**Questions**
A. In the review of Lady Codebreaker, what is the name of the married couple whose story the novel follows?
B. Carry on the Lady Codebreaker review, starting right after its last sentence.

**Document section**
To me, a great historical fiction novel hits two notes: it is in itself a captivating story, but also it is interesting enough that I want to learn more about the history it references. Lady Codebreaker definitely hit both of those notes, and I find myself obsessed with codes once more, picking up the threads I left after reading Alan Hodges’s book on Alan Turing.

Lady Codebreaker follows the story of Grace and Robert, a married couple who are cryptoanalysts for the US military. The story spans a massive 4 decades, starting from their entry into code breaking and moving into the aftermath of World War 2. Readers get a glimpse of the painstaking process and the import of code breaking from the tail end of WWI through the prohibition and all through WWII.

Through Grace, we experience the position of women and the challenges and heartbreak that went along with simply being female in that time. We get a taste of the strength of female friendships and the bitterness of rivalry. There are so many beautiful quotes in this book that I can’t wait to take a highlighter to once I get a physical copy.

**Source information**

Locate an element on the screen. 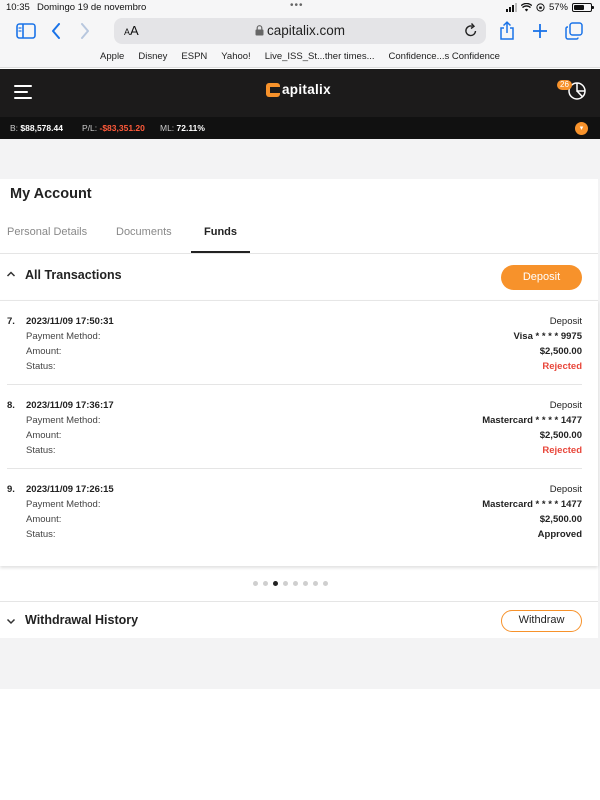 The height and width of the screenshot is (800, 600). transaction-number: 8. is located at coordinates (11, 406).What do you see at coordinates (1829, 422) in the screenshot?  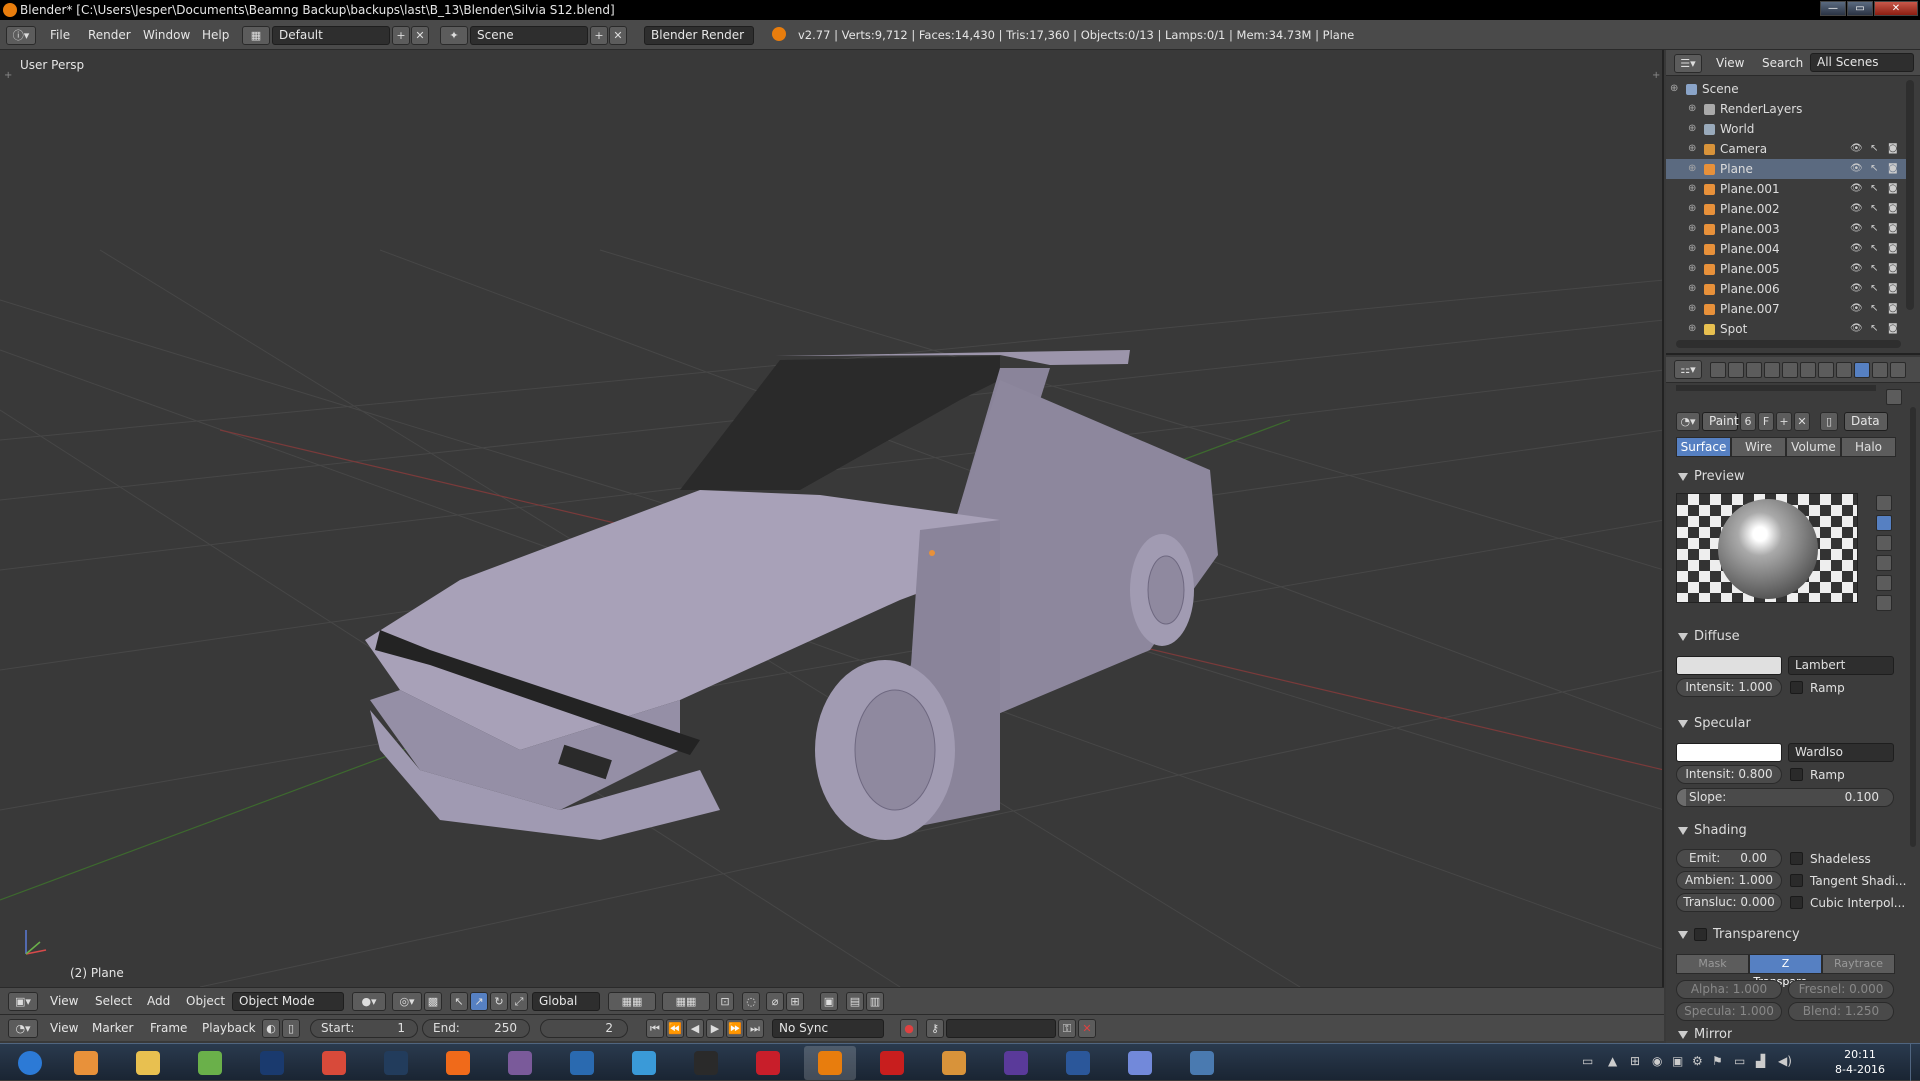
...
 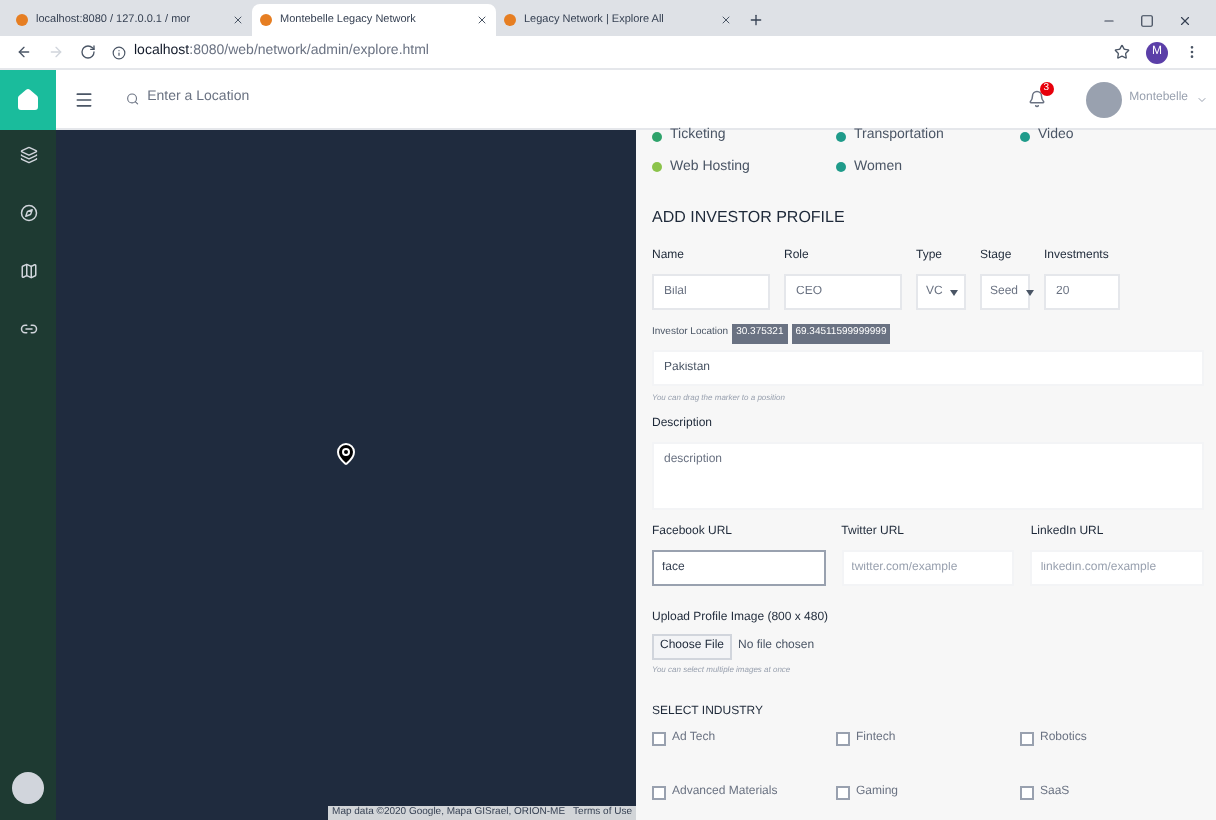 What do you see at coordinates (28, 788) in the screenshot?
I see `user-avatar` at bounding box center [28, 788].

**Answers below**
A. Grace and Robert

B.
In Robert, we get a heartbreaking look into issues of depression and mental health. This theme is apparent from the very beginning of the prologue, and every time we jump forward into the post-war era, my heart broke a little more for him.

The way Alden weaves the story through the decades, jumping the reader back and forth between war time and post-war time makes the unfolding of events hit so much harder than a purely chronological telling. It also makes the vast timespan encompassed by the plot feel less overwhelming.

This is a wonderful story for any historical fiction lover, woman in STEM, proponent of mental health awareness, and any woman looking for a beautiful yet heartbreaking read. I will absolutely be adding this to my high school math classroom library (the romance is all closed door) as soon as it is released for use in book groups.